1 Introduction

It is well known that quantum coherence and interference lead to many interesting phenomena in quantum and nonlinear optics (Asadpour et al. 2013; Asadpour and Soleimani 2014; Asadpour and Hamedi 2013). Recently, many studies have been done to investigate quantum coherence and interference phenomena (Wu and Deng 2004; Wu 2005; Zhang et al. 2013; Li et al. 2013; Asadpour et al. 2013; Prataviera et al. 2013 Asadpour and Soleimani 2014). We can use these phenomena to transfer information with the minimum of corruption. Now quantum coherence and interference have been regarded as important topics of quantum information theory, and their technologies have greatly encouraged the improvements of quantum communication and quantum cryptography.

“Quantum secret sharing” (QSS) is an important branch of quantum cryptography. Hillery et al. (1999) proposed the first QSS scheme in 1999. QSS can be seen as the extension of Shamir’s secret sharing (Shamir 1979) into the quantum area. In QSS, the secret (classical information or quantum state) is split, distributed and reconstructed through the quantum operations, and its security is based on the quantum theory such as the uncertainty principle and the no-cloning theorem. So QSS will have perfect security against the quantum computer.

* EXERCISE DESCRIPTION: In the passage on quantum coherence and secret sharing, quote everything from "It is well known" down to "and quantum cryptography.". None of the entries that come next are used for anything.

* RECORD EXTRACTS:
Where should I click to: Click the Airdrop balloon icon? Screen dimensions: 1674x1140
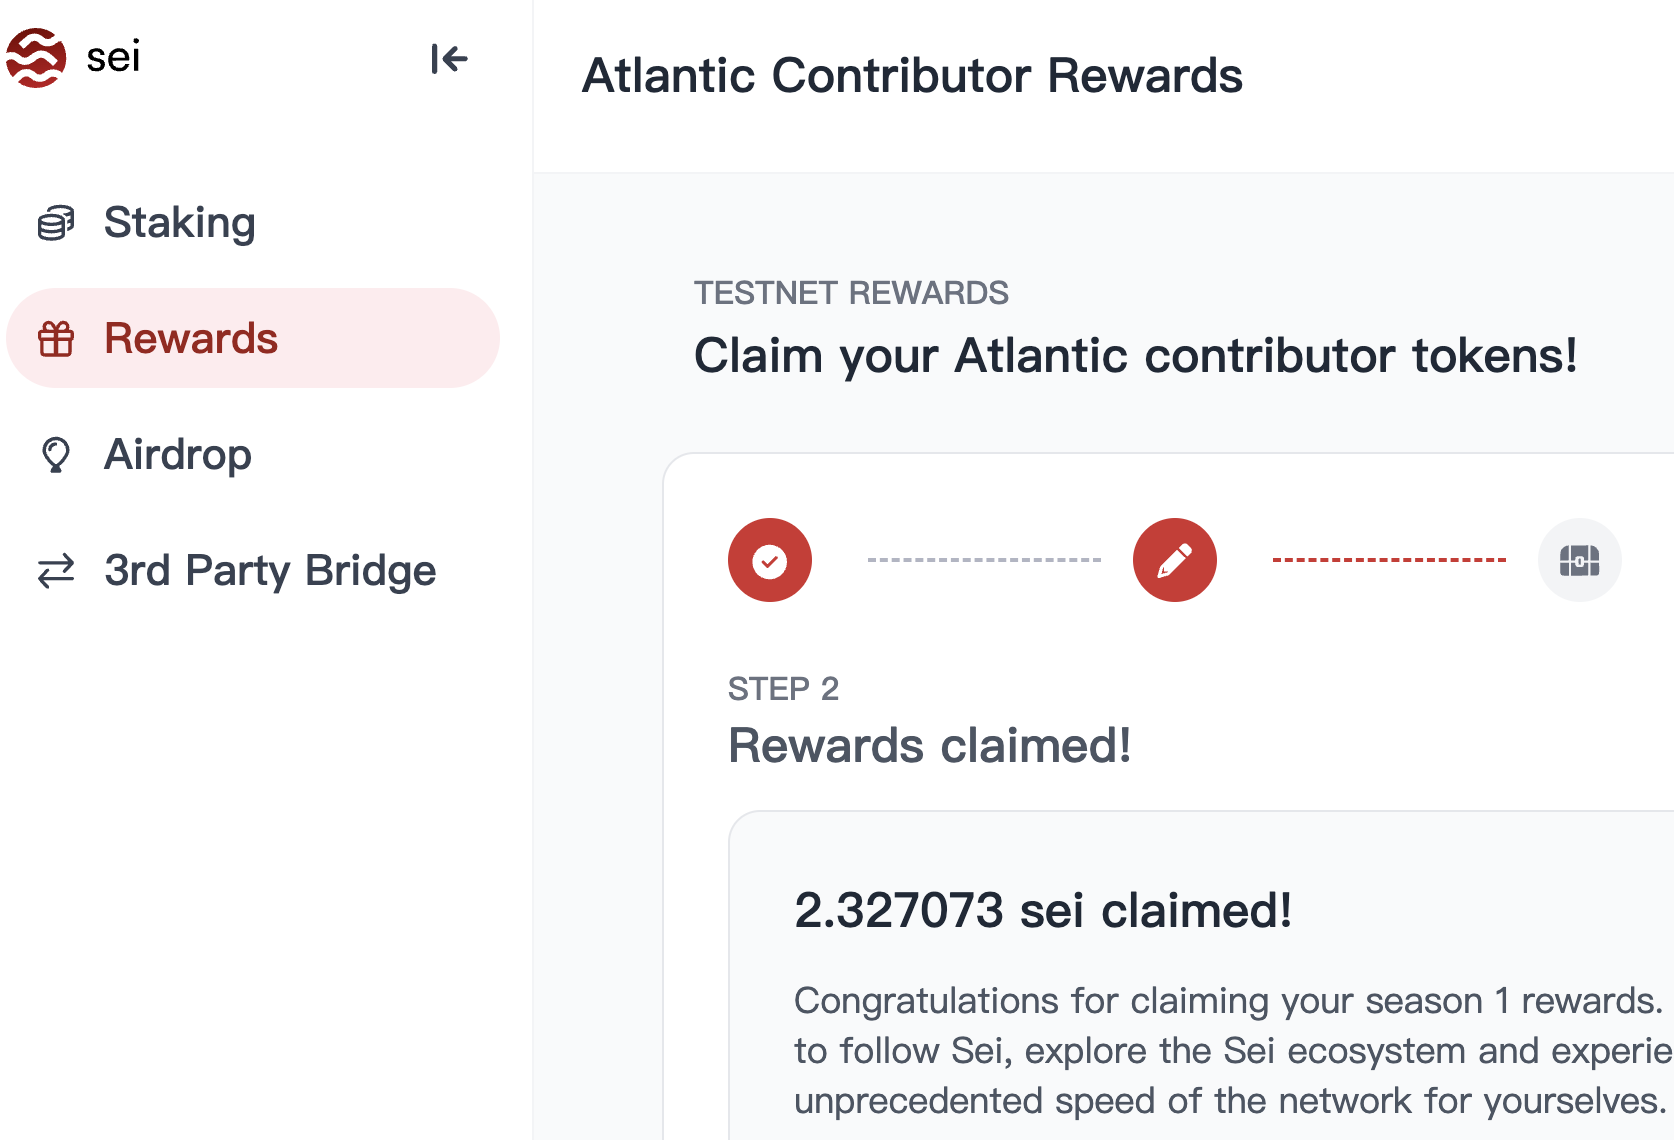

...

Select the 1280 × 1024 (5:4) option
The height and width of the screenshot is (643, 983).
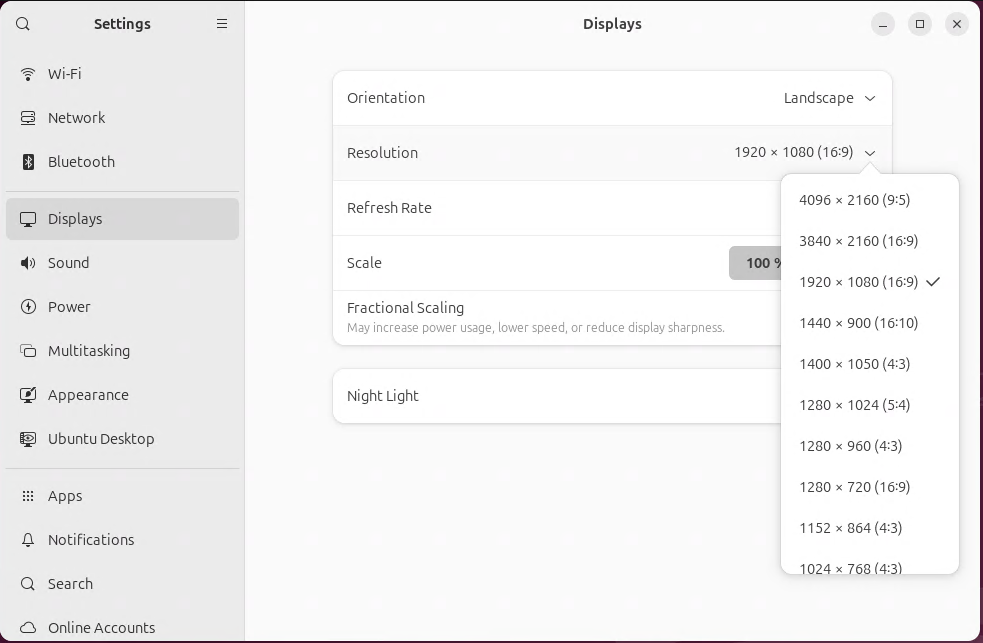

* TASK RESULT:
It is well known that quantum coherence and interference lead to many interesting phenomena in quantum and nonlinear optics (Asadpour et al. 2013; Asadpour and Soleimani 2014; Asadpour and Hamedi 2013). Recently, many studies have been done to investigate quantum coherence and interference phenomena (Wu and Deng 2004; Wu 2005; Zhang et al. 2013; Li et al. 2013; Asadpour et al. 2013; Prataviera et al. 2013 Asadpour and Soleimani 2014). We can use these phenomena to transfer information with the minimum of corruption. Now quantum coherence and interference have been regarded as important topics of quantum information theory, and their technologies have greatly encouraged the improvements of quantum communication and quantum cryptography.